Work item:
What you return should match every entry, character for character.

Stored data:
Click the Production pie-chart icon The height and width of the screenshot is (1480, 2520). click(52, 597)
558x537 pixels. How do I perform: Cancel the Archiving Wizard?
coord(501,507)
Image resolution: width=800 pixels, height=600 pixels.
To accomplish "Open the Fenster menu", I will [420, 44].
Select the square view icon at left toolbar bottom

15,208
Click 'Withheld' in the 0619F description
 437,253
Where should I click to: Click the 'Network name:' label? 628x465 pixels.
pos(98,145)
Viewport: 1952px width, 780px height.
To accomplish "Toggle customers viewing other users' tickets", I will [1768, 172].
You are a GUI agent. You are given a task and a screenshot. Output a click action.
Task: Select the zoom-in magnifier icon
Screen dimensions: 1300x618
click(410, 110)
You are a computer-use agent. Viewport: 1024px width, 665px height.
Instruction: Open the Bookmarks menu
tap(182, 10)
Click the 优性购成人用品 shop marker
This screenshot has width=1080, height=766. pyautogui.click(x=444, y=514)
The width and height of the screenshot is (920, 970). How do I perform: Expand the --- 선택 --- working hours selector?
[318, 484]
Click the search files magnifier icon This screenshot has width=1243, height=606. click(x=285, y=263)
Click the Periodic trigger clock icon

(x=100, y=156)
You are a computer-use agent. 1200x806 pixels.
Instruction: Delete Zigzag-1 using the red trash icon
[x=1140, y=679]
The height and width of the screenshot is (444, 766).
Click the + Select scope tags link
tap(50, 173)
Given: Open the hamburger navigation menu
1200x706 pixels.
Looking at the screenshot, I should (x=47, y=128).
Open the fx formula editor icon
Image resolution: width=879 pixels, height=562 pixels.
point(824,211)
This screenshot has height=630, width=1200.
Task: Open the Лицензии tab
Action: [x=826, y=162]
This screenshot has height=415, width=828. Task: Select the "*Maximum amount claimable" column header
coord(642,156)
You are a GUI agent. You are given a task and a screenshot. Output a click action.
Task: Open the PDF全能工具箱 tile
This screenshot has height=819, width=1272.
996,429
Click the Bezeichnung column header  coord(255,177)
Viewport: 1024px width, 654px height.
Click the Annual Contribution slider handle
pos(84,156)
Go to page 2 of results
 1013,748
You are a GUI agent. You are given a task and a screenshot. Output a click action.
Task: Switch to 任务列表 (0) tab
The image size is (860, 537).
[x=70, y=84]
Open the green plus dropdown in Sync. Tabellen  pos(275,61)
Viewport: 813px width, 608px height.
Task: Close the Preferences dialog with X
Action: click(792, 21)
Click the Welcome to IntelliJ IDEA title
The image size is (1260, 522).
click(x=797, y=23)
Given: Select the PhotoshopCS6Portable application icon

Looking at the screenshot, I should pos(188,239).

Finished exercise:
Click the Production pie-chart icon The height and width of the screenshot is (1480, 2520). click(52, 597)
558x537 pixels. How do I perform: Cancel the Archiving Wizard?
coord(501,507)
Image resolution: width=800 pixels, height=600 pixels.
To accomplish "Open the Fenster menu", I will [420, 44].
Select the square view icon at left toolbar bottom

15,208
Click 'Withheld' in the 0619F description
 437,253
Where should I click to: Click the 'Network name:' label? 628x465 pixels.
pos(98,145)
Viewport: 1952px width, 780px height.
To accomplish "Toggle customers viewing other users' tickets", I will [1768, 172].
You are a GUI agent. You are given a task and a screenshot. Output a click action.
Task: Select the zoom-in magnifier icon
Screen dimensions: 1300x618
click(410, 110)
You are a computer-use agent. Viewport: 1024px width, 665px height.
Instruction: Open the Bookmarks menu
tap(182, 10)
Click the 优性购成人用品 shop marker
This screenshot has width=1080, height=766. pyautogui.click(x=444, y=514)
The width and height of the screenshot is (920, 970). How do I perform: Expand the --- 선택 --- working hours selector?
[318, 484]
Click the search files magnifier icon This screenshot has width=1243, height=606. click(x=285, y=263)
Click the Periodic trigger clock icon

(x=100, y=156)
You are a computer-use agent. 1200x806 pixels.
Instruction: Delete Zigzag-1 using the red trash icon
[x=1140, y=679]
The height and width of the screenshot is (444, 766).
Click the + Select scope tags link
tap(50, 173)
Given: Open the hamburger navigation menu
1200x706 pixels.
Looking at the screenshot, I should (x=47, y=128).
Open the fx formula editor icon
Image resolution: width=879 pixels, height=562 pixels.
point(824,211)
This screenshot has height=630, width=1200.
Task: Open the Лицензии tab
Action: [x=826, y=162]
This screenshot has height=415, width=828. Task: Select the "*Maximum amount claimable" column header
coord(642,156)
You are a GUI agent. You are given a task and a screenshot. Output a click action.
Task: Open the PDF全能工具箱 tile
This screenshot has height=819, width=1272.
996,429
Click the Bezeichnung column header  coord(255,177)
Viewport: 1024px width, 654px height.
Click the Annual Contribution slider handle
pos(84,156)
Go to page 2 of results
 1013,748
You are a GUI agent. You are given a task and a screenshot. Output a click action.
Task: Switch to 任务列表 (0) tab
The image size is (860, 537).
[x=70, y=84]
Open the green plus dropdown in Sync. Tabellen  pos(275,61)
Viewport: 813px width, 608px height.
Task: Close the Preferences dialog with X
Action: click(792, 21)
Click the Welcome to IntelliJ IDEA title
The image size is (1260, 522).
click(x=797, y=23)
Given: Select the PhotoshopCS6Portable application icon

Looking at the screenshot, I should pos(188,239).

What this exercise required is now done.